I've been especially bad about this since moving to London seven months ago. It's LONDON, for Heaven's sake. You can't throw a rock without hitting something worth visiting. Or at least, something worth stopping to look at.
Just as I was thinking that, at around 5pm this afternoon, I found myself in the middle of the Millennium Footbridge, crossing the Thames River. I turned in a circle, noticing how much I could see, just from this one vantage point.
To the North, that's Saint Paul's Cathedral. It was designed by the architect Sir Christopher Wren in the late 17th century, as part of the major rebuilding after the Great Fire of London in 1666 that destroyed the city. It was also the site of Queen Victoria's jubilee celebration, Winston Churchill's funeral, and Charles and Diana's wedding.
To the South is the Tate Modern, Britain's national gallery of modern art. It's seven stories and four wings, housed in an old power plant, which explains the 99m-tall chimney. It welcomes nearly 5 million visitors a year, and like other national museums in the UK, it is free!

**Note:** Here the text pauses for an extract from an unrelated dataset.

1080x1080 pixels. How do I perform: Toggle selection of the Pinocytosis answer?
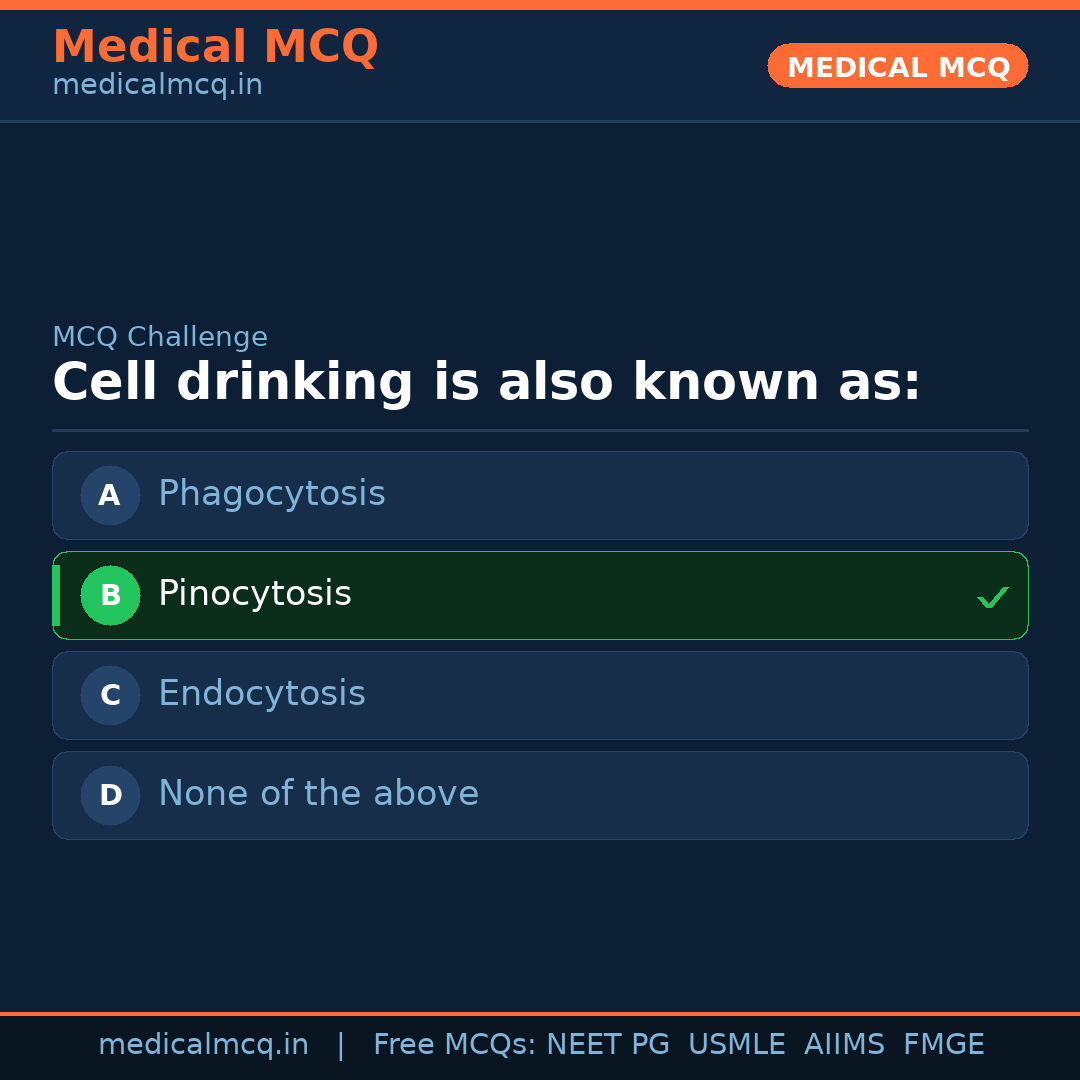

To the West I could see the sun setting over Blackfriars Railway Bridge, which - as it happens - is the largest solar-powered bridge in the world. It's fitted with 4,400 photovoltaic solar panels that help power London Blackfriars railway station, which can be accessed from either side of the bridge. The columns of an earlier version of the bridge - built in 1864 - can still be seen in the water, ghosts of a past era.

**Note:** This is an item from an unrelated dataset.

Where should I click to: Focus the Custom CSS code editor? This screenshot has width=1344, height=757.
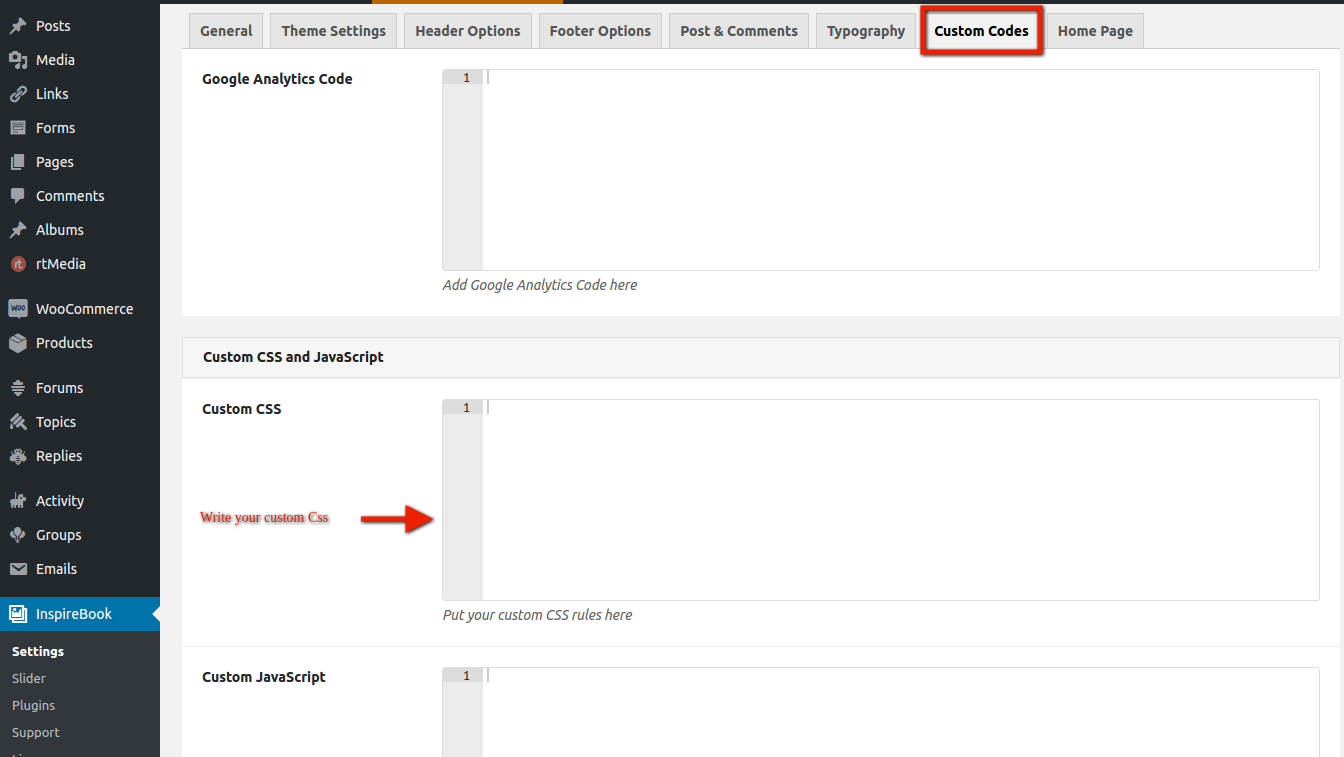(900, 500)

Finally, to the East, the skyline was dominated by the Shard, with Tower Bridge a speck in the distance. Iconic symbols of London, both new and old. The Shard stands 95 stories tall, the tallest building in the EU, opened in 2012. In contrast, Tower Bridge was finished in 1894, a combined bascule and suspension bridge that still opens about 1,000 times per year. Somehow, I've still never seen it open. One for my bucket list.
So many things to see, all from a single spot in London. It's a big world out there.